TASK DIRECTIONS: Starting with the opening line of the entries below, transcribe each line exactly up to and including the one that has "Given: Open the hamburger menu in the header"; pictures are not copied.

DATA RECORDS:
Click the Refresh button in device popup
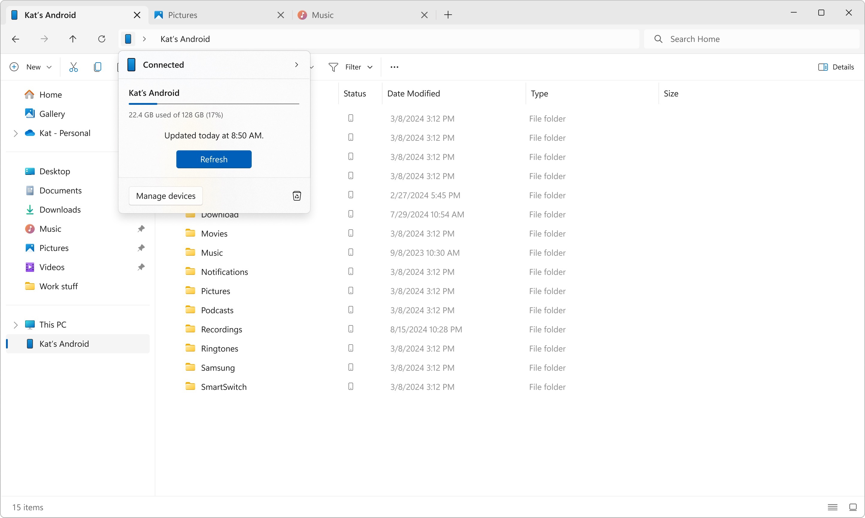This screenshot has height=518, width=865. [x=214, y=159]
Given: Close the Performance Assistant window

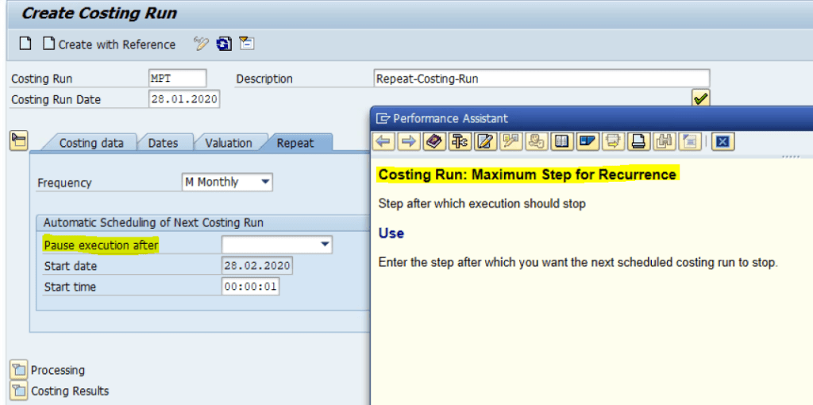Looking at the screenshot, I should point(722,141).
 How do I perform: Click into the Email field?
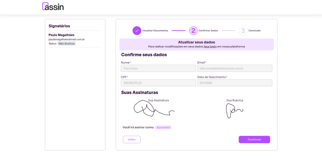pyautogui.click(x=235, y=68)
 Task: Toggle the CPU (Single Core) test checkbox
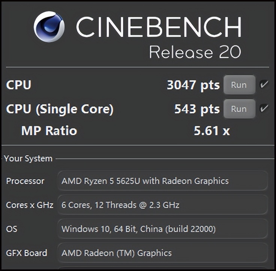coord(264,108)
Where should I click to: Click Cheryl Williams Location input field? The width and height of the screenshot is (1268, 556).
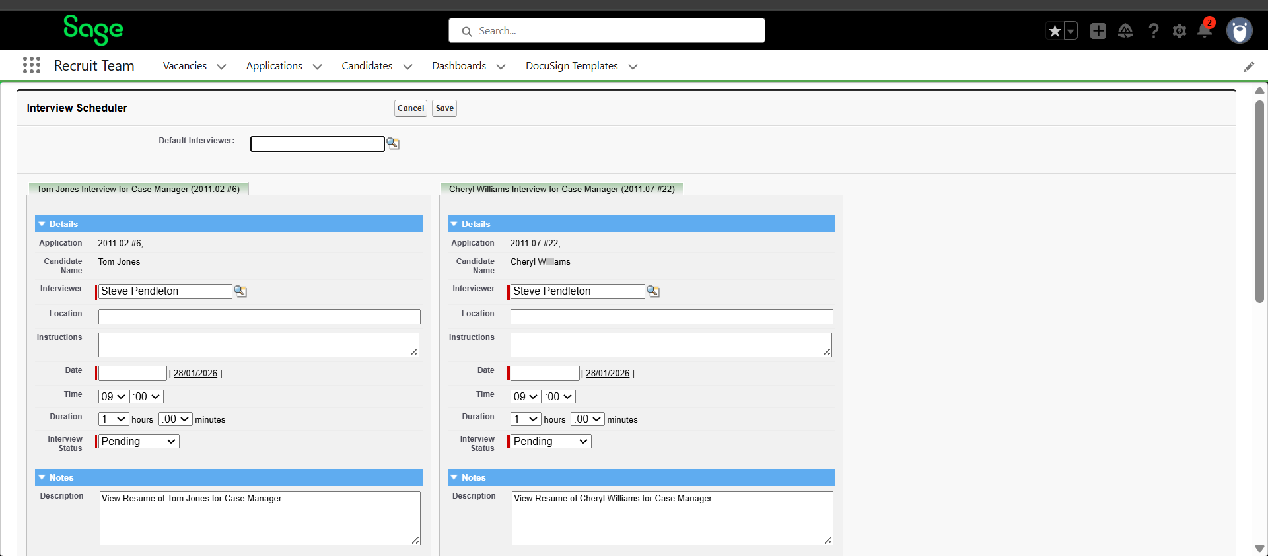click(671, 317)
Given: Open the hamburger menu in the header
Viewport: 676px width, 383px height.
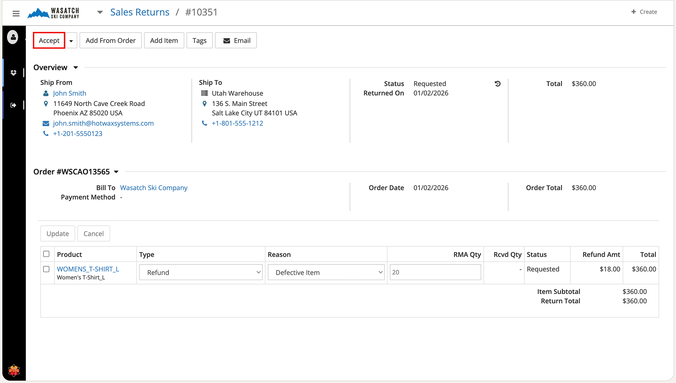Looking at the screenshot, I should tap(16, 14).
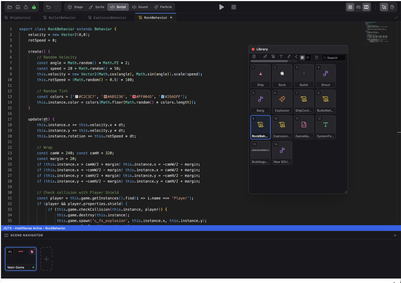Save the project using the floppy disk icon

click(18, 7)
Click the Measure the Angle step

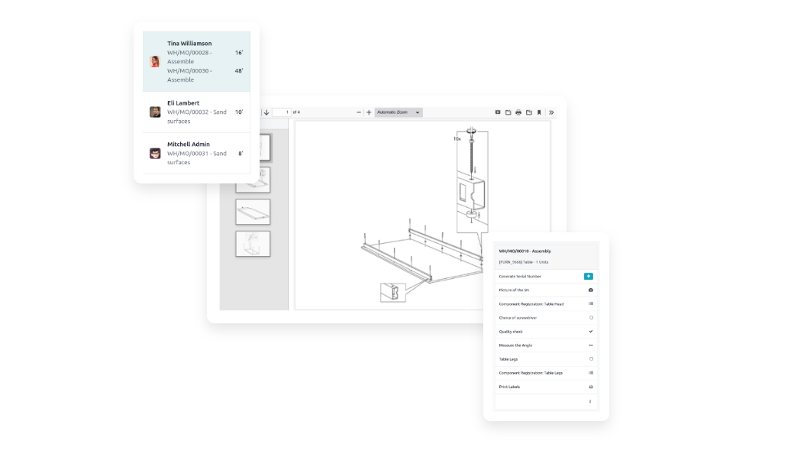515,345
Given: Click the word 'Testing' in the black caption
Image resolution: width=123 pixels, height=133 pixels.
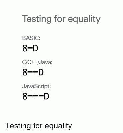Looking at the screenshot, I should tap(18, 126).
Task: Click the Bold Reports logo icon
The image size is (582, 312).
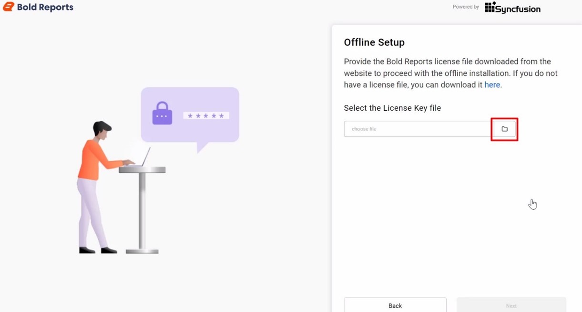Action: click(8, 7)
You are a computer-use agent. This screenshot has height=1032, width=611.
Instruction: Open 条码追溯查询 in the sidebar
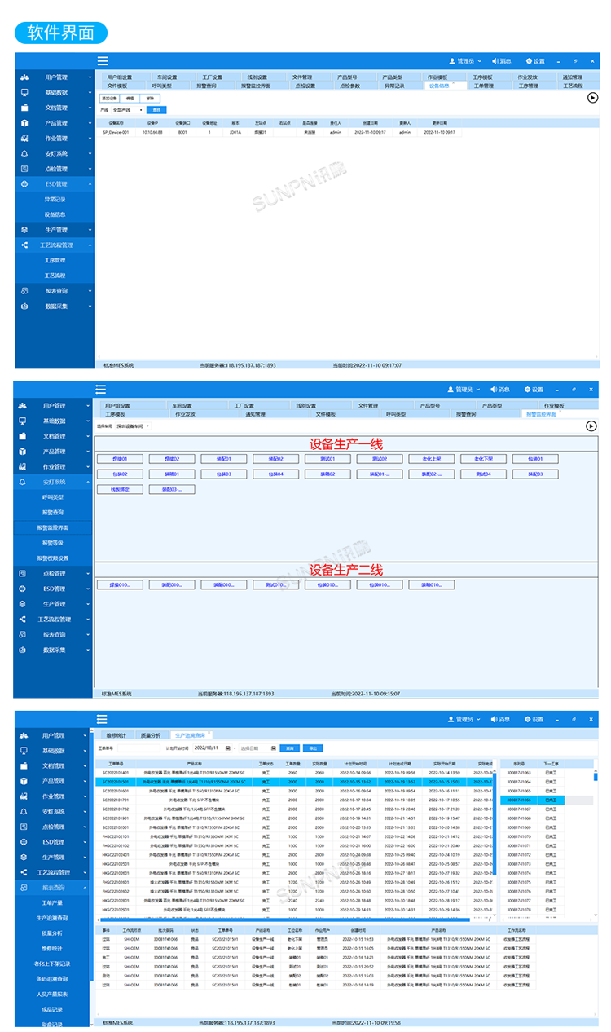click(x=53, y=979)

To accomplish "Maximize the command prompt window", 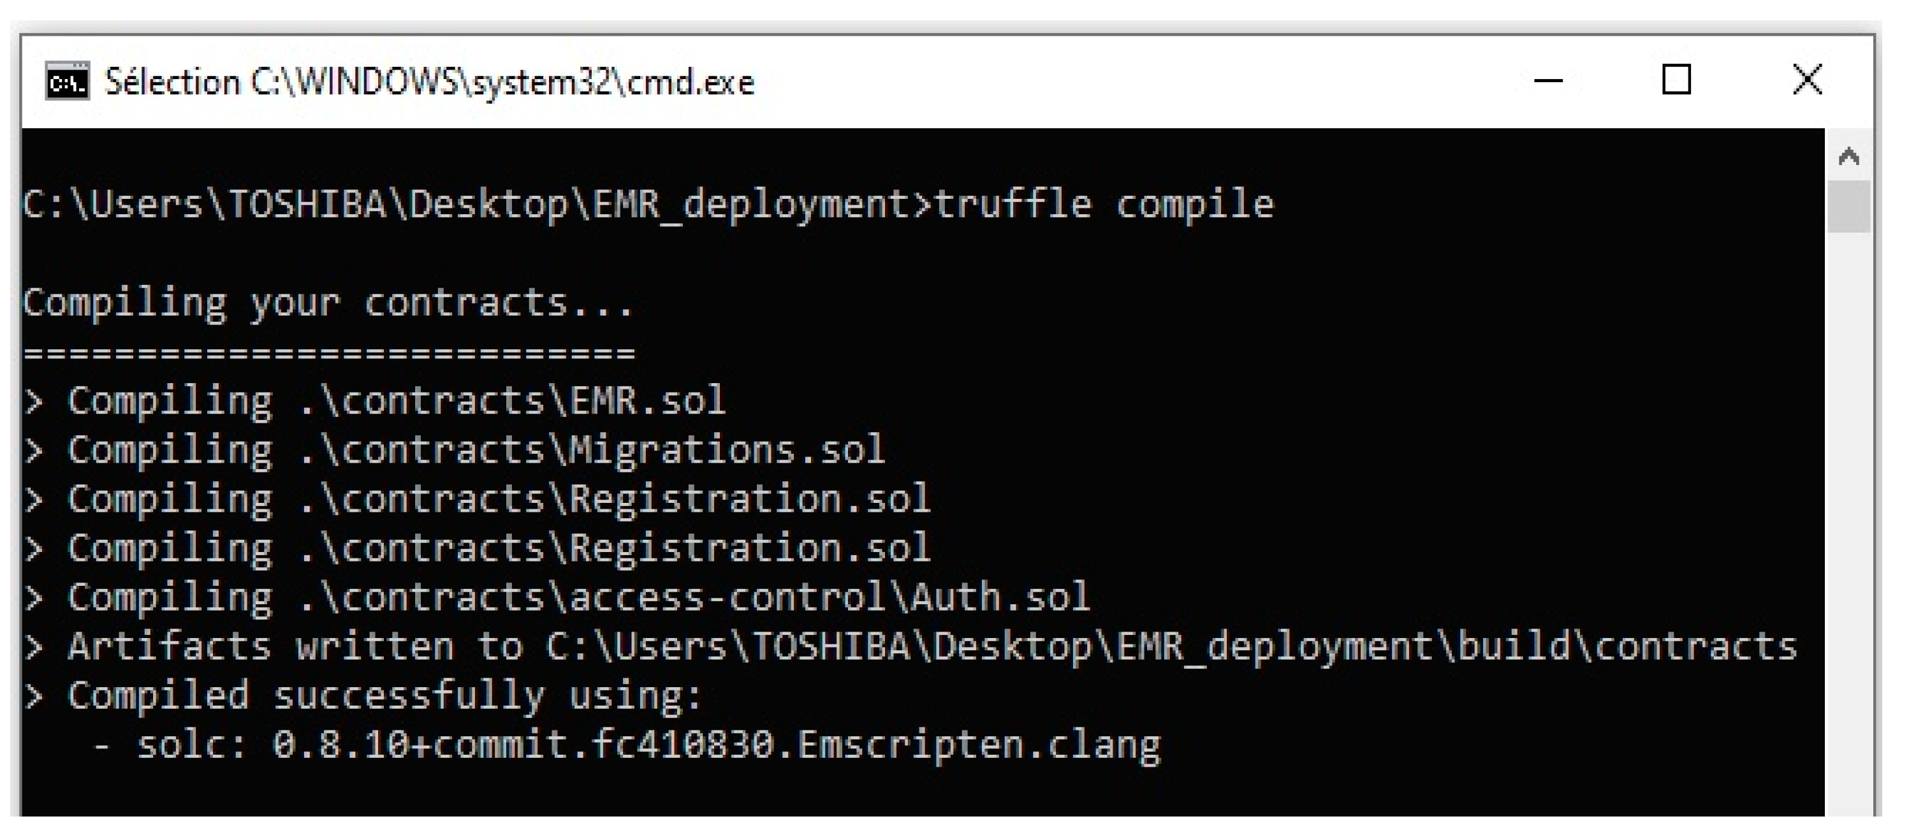I will (1676, 80).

PROBLEM SOLUTION:
Click the Refresh button in device popup
This screenshot has height=518, width=865. [x=214, y=159]
Given: Close the Performance Assistant window

Looking at the screenshot, I should point(722,141).
 How do I perform: Click into the Email field?
pyautogui.click(x=235, y=68)
 Task: Toggle the CPU (Single Core) test checkbox
coord(264,108)
Where should I click to: Click Cheryl Williams Location input field? The width and height of the screenshot is (1268, 556).
click(671, 317)
Given: Open the hamburger menu in the header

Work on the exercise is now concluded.